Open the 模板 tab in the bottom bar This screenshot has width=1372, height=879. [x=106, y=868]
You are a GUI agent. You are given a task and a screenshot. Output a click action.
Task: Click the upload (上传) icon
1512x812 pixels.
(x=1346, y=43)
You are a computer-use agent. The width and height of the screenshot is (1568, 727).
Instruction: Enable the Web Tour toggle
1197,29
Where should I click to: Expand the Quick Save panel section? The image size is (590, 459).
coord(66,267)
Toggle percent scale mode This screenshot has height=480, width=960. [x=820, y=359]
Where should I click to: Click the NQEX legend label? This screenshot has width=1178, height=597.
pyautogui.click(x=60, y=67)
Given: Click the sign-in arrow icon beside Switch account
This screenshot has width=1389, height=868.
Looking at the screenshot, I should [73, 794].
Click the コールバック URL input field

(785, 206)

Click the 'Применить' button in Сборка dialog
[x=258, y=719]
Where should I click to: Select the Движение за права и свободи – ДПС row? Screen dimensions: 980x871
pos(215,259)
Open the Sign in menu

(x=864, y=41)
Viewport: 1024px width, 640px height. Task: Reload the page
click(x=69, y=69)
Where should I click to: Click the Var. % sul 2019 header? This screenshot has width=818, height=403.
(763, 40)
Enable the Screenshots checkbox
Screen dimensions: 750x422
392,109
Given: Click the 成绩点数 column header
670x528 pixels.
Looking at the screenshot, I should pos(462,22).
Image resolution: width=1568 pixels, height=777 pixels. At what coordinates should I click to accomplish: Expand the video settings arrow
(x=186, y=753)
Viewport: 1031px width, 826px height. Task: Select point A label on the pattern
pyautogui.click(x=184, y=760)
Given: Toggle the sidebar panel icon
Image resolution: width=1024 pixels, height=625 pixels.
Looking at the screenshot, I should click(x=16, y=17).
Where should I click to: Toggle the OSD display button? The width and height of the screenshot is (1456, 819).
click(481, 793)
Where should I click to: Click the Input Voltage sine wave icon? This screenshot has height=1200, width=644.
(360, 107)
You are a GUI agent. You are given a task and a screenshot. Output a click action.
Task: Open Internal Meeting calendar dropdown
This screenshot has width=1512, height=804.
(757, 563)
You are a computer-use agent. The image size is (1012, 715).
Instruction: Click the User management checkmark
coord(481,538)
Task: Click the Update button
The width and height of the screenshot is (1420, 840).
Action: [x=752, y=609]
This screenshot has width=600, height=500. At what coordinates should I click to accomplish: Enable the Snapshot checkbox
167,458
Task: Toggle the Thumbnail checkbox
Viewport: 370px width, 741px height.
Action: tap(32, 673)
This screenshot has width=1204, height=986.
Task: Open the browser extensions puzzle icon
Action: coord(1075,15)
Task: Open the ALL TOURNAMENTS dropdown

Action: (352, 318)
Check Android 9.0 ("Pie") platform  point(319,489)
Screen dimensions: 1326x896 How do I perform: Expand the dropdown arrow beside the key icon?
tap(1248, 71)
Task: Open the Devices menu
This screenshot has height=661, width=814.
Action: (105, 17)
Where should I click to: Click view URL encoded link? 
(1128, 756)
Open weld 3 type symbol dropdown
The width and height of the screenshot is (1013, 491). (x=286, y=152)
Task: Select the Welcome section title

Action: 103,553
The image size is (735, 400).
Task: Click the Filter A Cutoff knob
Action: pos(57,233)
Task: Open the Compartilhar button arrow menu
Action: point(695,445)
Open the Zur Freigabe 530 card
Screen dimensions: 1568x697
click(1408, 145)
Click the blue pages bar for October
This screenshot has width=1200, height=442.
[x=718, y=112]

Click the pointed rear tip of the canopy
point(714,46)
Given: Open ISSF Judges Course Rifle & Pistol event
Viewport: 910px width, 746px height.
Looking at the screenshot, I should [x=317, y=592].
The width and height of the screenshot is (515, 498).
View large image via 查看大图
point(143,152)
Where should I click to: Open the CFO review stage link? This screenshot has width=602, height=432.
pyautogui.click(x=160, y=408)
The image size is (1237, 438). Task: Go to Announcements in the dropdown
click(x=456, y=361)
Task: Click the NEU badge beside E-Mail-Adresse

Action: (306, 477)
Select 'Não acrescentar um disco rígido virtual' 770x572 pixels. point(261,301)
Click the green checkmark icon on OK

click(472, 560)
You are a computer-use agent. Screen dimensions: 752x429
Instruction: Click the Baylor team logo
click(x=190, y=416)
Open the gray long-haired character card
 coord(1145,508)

——————————

■ **Task statement**:
Repeat the items above word for word, from the line with "Where should I click to: Open" to the line with "Select 'Não acrescentar", including both of those lines.

■ **Answer in full**:
Where should I click to: Open the CFO review stage link? This screenshot has width=602, height=432.
pyautogui.click(x=160, y=408)
The image size is (1237, 438). Task: Go to Announcements in the dropdown
click(x=456, y=361)
Task: Click the NEU badge beside E-Mail-Adresse

Action: (306, 477)
Select 'Não acrescentar um disco rígido virtual' 770x572 pixels. point(261,301)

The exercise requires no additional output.